Alors que le vaccin à ARNm inquiète beaucoup de monde, sur la base de méconnaissances de la biologie, des personnalités de tout bord s'expriment pour essayer de faire de la vulgarisation sur ce sujet.

Mais attention : cela ne veut pas dire que toutes savent de quoi elles parlent. Démonstration avec les déclarations de Christian Velot, pour le Criigen.

Les 7 premières minutes :

Elles sont consacrées à une vulgarisation rapide autour de l’ADN, l’ARN et les protéines, et comment ils sont produits. Le modèle implicite est la cellule « eucaryote » celle avec plusieurs compartiments cloisonnés par des membranes. Le compartiment essentiel est le noyau, c’est celui qui contient les chromosomes (faits d’ADN). Il est dommage d’avoir totalement évité ce point qui va pourtant s’avérer essentiel par la suite.

Dire qu’on fait de l’ARN à partir de l’ADN (transcription), et des protéines à partir de l’ARN (traduction) est tout à fait correct. Néanmoins, il est important de préciser que ces différents évènements ne se produisent pas n’importe où (sauf chez les organismes «procaryotes » comme les bactéries qui sont dépourvues de noyau).

La transcription a lieu dans le noyau, et les ARNs sont « évacués » vers le cytoplasme où va se tenir la traduction. Les cellules ont par ailleurs des systèmes d’alerte qui doivent empêcher l’ARN d’aller du cytoplasme vers le noyau mais également à l’ADN d’aller du noyau vers le cytoplasme. Certains virus se sont fait un plaisir de court-circuiter cette sécurité, mais c’est une autre histoire.

De 07'59 à 09'50, voici un aperçu des différents génomes viraux

Sans vouloir pinailler le moindre détail, une grande impasse est de nouveau faite sur le « où ? ».

Christiant Velot reste très vague, et fini d’ailleurs par dire quelque chose de factuellement faux puisque selon lui la multiplication des génomes viraux à ADN ou à ARN est la même :

à 09:18 : « et on tombe dans le même schéma que celui que je viens de décrire pour les virus à ADN. »

Dans la réalité :

• Les virus à ADN vont aller se multiplier dans le noyau des cellules qu’ils infectent et faire transcrire leur génome par l’hôte toujours dans le noyau (excepté pour les poxvirus qui font tout dans le cytoplasme).

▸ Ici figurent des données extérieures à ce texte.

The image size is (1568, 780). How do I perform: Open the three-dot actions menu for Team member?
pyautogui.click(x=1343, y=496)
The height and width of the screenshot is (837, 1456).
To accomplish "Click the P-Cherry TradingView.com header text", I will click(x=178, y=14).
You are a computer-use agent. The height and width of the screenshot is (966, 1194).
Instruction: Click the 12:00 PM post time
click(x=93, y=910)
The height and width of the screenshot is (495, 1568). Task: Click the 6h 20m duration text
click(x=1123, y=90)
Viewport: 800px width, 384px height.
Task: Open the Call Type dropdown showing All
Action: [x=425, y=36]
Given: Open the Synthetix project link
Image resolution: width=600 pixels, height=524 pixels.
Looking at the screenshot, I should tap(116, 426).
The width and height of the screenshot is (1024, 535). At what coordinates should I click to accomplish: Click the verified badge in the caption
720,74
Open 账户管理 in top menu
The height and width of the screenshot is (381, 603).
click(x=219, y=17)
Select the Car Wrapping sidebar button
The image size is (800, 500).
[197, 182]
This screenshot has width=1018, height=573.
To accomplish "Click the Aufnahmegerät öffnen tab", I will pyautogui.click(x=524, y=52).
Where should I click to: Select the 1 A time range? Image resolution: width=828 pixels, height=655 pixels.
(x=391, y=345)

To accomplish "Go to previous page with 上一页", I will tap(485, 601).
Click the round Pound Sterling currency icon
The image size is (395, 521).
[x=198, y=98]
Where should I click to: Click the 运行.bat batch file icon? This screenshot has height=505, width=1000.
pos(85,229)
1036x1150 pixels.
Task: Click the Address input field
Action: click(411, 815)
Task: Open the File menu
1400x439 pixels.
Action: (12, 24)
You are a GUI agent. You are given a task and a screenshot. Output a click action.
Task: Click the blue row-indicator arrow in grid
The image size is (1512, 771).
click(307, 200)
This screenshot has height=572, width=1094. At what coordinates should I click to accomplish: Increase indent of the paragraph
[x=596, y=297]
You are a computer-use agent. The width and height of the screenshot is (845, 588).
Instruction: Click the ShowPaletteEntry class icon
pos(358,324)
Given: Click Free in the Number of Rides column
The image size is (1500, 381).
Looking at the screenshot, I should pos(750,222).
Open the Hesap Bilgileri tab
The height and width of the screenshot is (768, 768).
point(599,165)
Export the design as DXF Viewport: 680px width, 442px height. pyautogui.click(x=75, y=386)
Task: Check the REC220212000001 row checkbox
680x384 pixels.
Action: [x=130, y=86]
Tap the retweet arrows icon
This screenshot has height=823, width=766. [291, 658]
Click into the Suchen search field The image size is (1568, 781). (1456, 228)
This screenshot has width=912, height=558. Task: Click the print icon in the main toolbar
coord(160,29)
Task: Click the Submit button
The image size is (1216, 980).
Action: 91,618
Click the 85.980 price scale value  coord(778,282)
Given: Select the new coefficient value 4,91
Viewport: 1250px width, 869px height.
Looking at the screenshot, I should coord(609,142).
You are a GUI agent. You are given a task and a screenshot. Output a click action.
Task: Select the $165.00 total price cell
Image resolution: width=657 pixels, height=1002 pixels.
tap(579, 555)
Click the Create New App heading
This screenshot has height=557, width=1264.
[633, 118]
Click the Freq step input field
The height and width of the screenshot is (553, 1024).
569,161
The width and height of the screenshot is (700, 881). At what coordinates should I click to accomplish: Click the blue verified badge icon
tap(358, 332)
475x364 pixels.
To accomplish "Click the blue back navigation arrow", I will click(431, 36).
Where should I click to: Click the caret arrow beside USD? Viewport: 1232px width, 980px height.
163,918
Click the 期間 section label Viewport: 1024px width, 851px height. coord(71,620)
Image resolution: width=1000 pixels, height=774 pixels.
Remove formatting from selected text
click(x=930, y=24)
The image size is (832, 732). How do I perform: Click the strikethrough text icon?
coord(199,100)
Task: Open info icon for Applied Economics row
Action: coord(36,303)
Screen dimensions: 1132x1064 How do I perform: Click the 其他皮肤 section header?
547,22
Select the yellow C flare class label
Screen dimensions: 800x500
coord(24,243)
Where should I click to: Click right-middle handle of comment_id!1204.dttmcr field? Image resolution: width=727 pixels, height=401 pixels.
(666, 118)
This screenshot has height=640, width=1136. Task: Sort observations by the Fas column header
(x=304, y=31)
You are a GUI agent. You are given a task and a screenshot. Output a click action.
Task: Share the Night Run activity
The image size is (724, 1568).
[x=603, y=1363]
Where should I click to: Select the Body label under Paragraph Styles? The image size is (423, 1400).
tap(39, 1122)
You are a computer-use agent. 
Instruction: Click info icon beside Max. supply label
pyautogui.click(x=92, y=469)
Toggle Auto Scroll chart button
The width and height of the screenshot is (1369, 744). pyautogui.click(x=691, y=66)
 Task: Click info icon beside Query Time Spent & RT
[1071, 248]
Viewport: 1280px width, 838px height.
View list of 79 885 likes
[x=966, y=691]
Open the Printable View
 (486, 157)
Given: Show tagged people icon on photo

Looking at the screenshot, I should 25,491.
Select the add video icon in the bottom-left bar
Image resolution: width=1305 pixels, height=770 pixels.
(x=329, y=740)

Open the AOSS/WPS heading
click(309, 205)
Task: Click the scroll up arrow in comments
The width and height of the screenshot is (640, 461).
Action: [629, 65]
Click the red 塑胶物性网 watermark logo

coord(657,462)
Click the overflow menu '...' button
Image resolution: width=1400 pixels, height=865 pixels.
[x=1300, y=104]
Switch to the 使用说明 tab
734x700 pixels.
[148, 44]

Les ARN viraux vont ensuite aller dans le cytoplasme pour permettre la production des protéines virales, et l’ADN viral quittera le noyau en ayant berné la sécurité de la cellule.
• Les virus à ARN n’ont pas ce problème, ils vont pouvoir se multiplier et se transcrire dans le cytoplasme sans avoir besoin de passer par le noyau. Une exception de taille est la famille des rétrovirus, qu’on va laisser de côté pour l’instant.

De 09'51 à 17'03, les différents principes vaccinatoires "classiques"

Une fois de plus, le discours est globalement correct, même s’il commence à semer quelques graines d’angoisse :

12:21 : « (…) il faut potentialiser l'effet immunogène à l'aide d'adjuvants qui sont par exemple des sels d'aluminium, du formaldéhyde, et qui ne sont pas forcément des molécules sympathiques »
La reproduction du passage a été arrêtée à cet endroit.